Duration of anticoagulation

The American Society of Hematology recommends that any decision to use extended post-discharge thromboprophylaxis with anticoagulation or aspirin should consider the individual patient’s VTE risk factors, such as reduced mobility, coagulopathy, and bleeding risk. For patients who have been given empirical therapeutic anticoagulation for suspected PE, it is recommended that they should remain anticoagulated for at least 3 months, regardless of the results of future investigation studies. Moreover, cases of confirmed VTE should be considered as “provoked” and treated for a duration of 3–6 months [1].

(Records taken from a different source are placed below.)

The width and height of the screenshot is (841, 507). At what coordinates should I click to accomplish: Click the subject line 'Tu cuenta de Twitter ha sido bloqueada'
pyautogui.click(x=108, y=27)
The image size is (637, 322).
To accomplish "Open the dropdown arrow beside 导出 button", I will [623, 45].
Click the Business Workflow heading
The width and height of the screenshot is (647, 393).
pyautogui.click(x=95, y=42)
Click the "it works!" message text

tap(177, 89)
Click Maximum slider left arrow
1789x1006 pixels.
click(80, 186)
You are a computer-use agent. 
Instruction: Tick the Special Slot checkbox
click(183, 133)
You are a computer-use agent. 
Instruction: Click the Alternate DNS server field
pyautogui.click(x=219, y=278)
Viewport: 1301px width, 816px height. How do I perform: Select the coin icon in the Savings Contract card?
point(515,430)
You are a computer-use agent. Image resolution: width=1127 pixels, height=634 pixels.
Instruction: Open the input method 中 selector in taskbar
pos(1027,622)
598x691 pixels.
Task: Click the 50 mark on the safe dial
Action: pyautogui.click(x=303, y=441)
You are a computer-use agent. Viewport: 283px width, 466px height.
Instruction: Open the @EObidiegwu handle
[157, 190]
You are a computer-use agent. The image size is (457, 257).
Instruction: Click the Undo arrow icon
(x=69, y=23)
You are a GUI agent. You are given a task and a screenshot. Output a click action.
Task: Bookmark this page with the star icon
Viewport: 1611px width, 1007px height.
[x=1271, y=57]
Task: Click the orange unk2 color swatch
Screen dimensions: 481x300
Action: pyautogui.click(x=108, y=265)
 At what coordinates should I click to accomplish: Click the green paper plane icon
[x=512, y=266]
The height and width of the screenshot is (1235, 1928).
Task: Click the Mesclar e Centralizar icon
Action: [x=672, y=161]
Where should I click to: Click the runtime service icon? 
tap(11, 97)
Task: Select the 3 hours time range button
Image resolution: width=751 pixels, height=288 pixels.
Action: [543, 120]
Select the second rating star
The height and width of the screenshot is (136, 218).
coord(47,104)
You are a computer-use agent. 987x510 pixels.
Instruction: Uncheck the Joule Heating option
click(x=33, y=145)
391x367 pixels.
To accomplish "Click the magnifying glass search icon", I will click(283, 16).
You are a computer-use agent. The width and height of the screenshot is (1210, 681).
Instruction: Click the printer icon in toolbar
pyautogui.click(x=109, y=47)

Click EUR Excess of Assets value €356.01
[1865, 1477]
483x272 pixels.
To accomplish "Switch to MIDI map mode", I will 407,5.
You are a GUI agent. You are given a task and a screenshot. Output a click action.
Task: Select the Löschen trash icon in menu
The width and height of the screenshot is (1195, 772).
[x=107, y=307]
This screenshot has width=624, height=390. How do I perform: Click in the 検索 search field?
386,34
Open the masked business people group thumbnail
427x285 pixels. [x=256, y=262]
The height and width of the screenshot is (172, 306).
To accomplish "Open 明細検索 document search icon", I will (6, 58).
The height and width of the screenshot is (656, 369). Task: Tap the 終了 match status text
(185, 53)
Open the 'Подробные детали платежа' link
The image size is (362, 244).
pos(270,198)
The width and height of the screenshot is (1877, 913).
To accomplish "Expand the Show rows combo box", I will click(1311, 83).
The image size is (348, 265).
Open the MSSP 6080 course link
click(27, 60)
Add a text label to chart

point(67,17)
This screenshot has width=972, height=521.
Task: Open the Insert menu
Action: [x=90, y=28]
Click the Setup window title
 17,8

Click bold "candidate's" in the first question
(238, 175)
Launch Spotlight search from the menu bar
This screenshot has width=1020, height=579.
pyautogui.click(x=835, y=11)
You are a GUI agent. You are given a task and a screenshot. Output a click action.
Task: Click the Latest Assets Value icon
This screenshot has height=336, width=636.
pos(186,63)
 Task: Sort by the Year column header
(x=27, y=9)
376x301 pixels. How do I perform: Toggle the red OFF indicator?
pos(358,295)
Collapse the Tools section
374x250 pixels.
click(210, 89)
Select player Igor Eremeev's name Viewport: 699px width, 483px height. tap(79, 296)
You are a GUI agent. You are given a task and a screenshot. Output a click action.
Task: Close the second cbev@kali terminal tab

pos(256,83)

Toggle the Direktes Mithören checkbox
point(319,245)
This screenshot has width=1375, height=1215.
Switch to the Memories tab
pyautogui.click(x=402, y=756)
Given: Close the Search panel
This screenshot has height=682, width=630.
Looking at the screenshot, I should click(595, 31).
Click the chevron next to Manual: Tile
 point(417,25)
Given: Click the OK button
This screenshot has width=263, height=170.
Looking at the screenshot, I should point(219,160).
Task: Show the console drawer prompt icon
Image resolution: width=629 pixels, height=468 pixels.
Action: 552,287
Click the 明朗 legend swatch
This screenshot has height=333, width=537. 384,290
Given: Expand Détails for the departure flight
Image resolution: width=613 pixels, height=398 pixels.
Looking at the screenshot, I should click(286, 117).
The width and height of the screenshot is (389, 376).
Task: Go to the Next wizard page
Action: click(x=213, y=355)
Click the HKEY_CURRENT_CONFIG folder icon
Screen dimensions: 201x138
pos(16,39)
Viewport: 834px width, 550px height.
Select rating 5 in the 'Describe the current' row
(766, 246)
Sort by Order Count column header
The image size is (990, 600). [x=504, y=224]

Future therapeutic targets and areas of research

As previously highlighted, a unique mechanisms of inducing coagulopathy has been observed in COVID-19 [1]. Several other potential therapies targeting endothelial dysfunction or fibrinolysis in COVID-19 patients have been proposed or are currently underway [6]. The experimental use of immunosuppressive agents can potentially halt the bidirectional cross-talk between inflammation and the thrombosis process in COVID-19 patients [1]. Different data showed that treatment with humanized anti-C5a antibody significantly ameliorated lung injury and inflammation. Thereby, complement inhibition with agents such as eculizumab, may also be a promising treatment for severe COVID-19 forms [1]. Different studies propose several mechanisms of either directly targeting the molecules that form NETs, such as IL1β, or the processes that leads to their formation, since NETs have the potential to initiate and propagate both inflammation and thrombosis [1,49]. As the cytokine storm has an important role in thrombosis, anti-IL drugs may prove their role as a treatment option in affected patients. Studies are required to see the effect of tocilizumab (anti IL-6) and canakinumab (anti IL-1) for the treatment of COVID-19. Anti-Janus kinase and anti-human immunoglobulin G inhibitors may also be potential treatment options [41]. Since the pathogenesis of inflammation and sepsis-induced coagulopathy involves the production of thrombin and the reduction of natural anticoagulant proteins, numerous studies have explored the benefit of using coagulation inhibitors such as antithrombin. In general, these data provide incentive for considering experimental therapies that address physiologic anticoagulant pathways that are most likely inhibited or inactivated in COVID-19 [1,10,40]. There has been development in several research lines evaluating antithrombotic therapies, which are listed on ClinicalTrials.gov.

Conclusion

In conclusion, the prothrombotic status in COVID-19 patients is a reality, being responsible for the occurrence of both arterial and venous thrombosis. Increased D-dimer levels are an independent risk factor for the adverse outcomes in patients with COVID-19.

The COVID-19 associated coagulopathy is emerging as a major pathological occurrence with multiple hypercoagulable events, including stroke, myocardial infarction and multisystemic organ failure. Accumulating evidence highlights that the hypercoagulability of SARS-CoV-2 involves a complex interplay of multiple pathways with unique mechanisms of thrombo-inflammation. A better understanding of this pathophysiology will allow to determine the optimal doses of anticoagulation therapies and to study other treatment modalities. Available evidence and guidelines recommend prophylactic anticoagulation with LMWH for all hospitalized patients.